The relationship between the 22-year-old king and the aged artist was genuinely remarkable. François visited Clos Lucé through an underground tunnel that connected the two properties — a passage that still exists beneath Rue Victor Hugo, though it’s not open to visitors. Contemporary accounts describe the king spending hours in Leonardo’s workshop, discussing architecture, engineering, and philosophy. François reportedly said that no man had ever been born who knew as much as Leonardo.

Leonardo spent his final years working on plans for a new royal capital at Romorantin, designing an elaborate canal system, and continuing to fill his notebooks. He died on May 2, 1519. Vasari’s much-later account — written decades after the event — claims François held him as he died, though the evidence is disputed. What isn’t disputed is that François was genuinely devastated. Leonardo was initially buried in a chapel at the Château Royal d’Amboise that was later demolished during the Revolution. His remains were exhumed and reburied in the Chapel of Saint-Hubert, where DNA analysis in the 2010s helped confirm the identification.

Monument and statue in Amboise France
Amboise doesn’t let you forget its history — the town is small, but every corner has a story attached to it.

More Loire Valley Guides

If you’re spending more than a day in the Loire Valley, Clos Lucé pairs perfectly with a few other major attractions nearby.
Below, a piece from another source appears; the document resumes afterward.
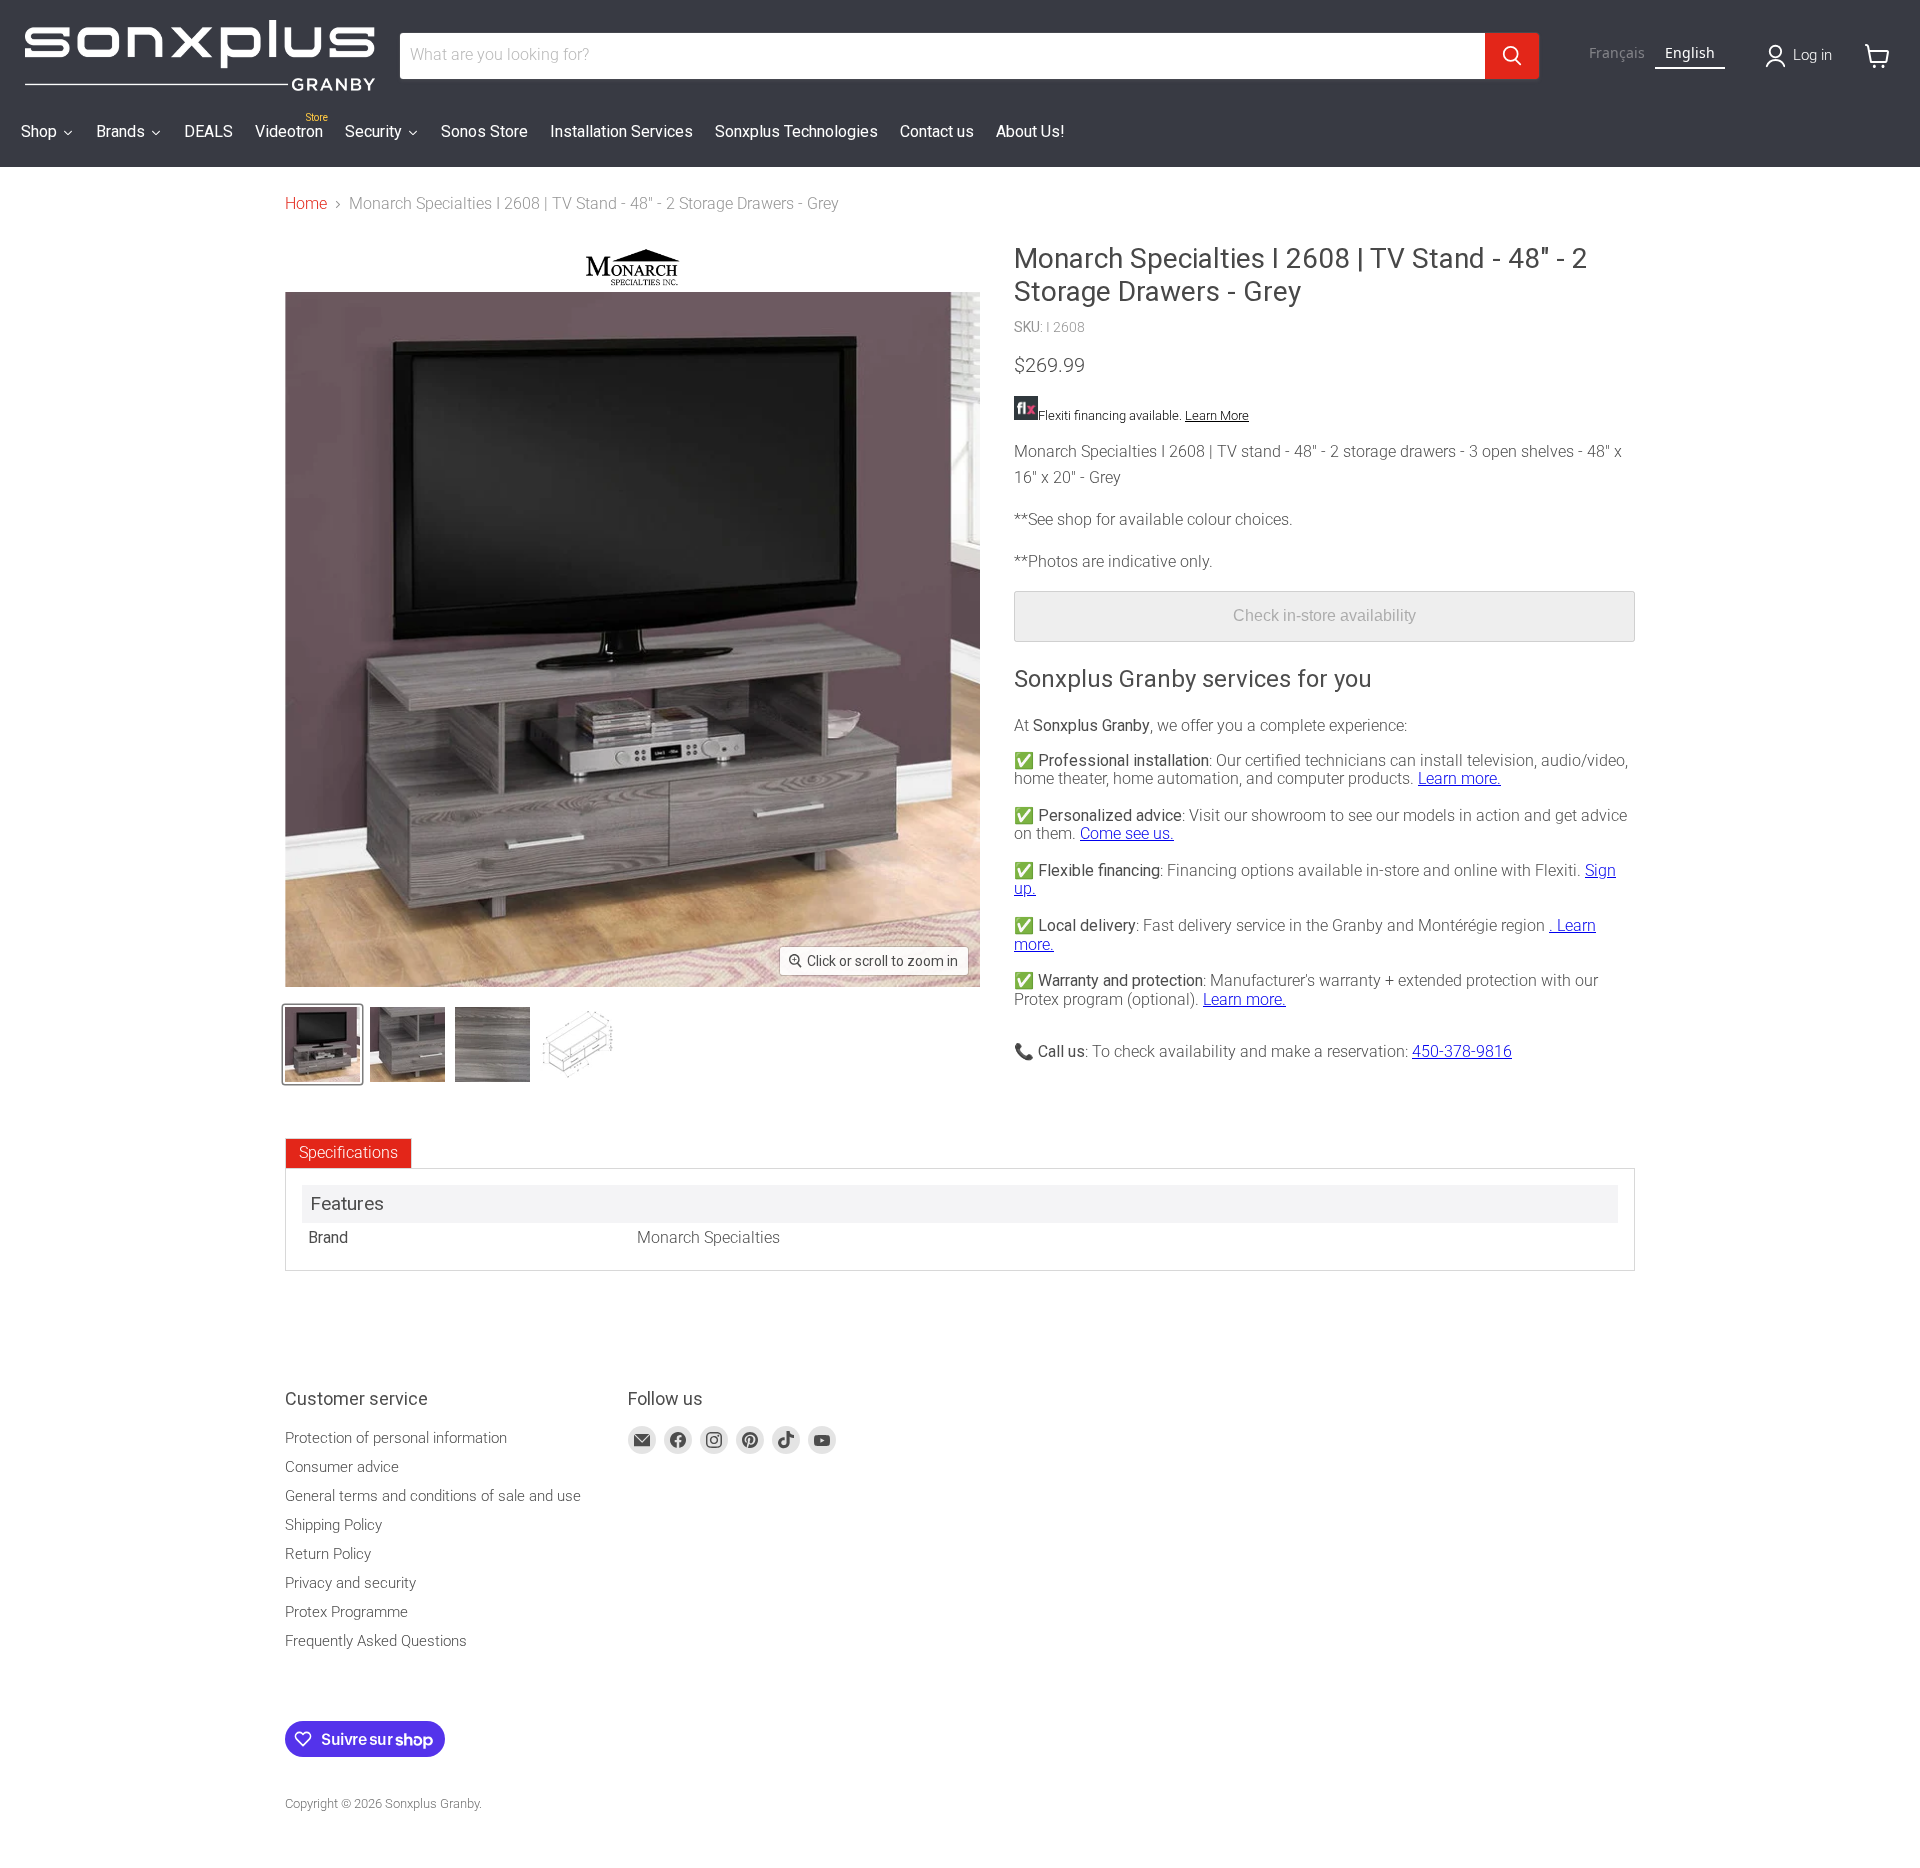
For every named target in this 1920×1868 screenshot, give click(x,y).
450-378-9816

Chambord — the largest château in the Loire with its famous double-helix staircase (possibly designed by Leonardo himself) — is about 45 minutes east by car and works well as a morning visit before an afternoon at Clos Lucé. Chenonceau, the château that spans the River Cher, is 15 minutes south and is often combined with Amboise on day tours from Tours or Paris. And if you’re in Amboise already, don’t skip the Royal Château just because it’s “the other castle” — Leonardo’s burial chapel alone makes it worth the ticket price. For visitors with limited time, the guided day tours that cover two or three châteaux with transport from Amboise or Tours are genuinely the most practical option in a region where public transport between sites is thin.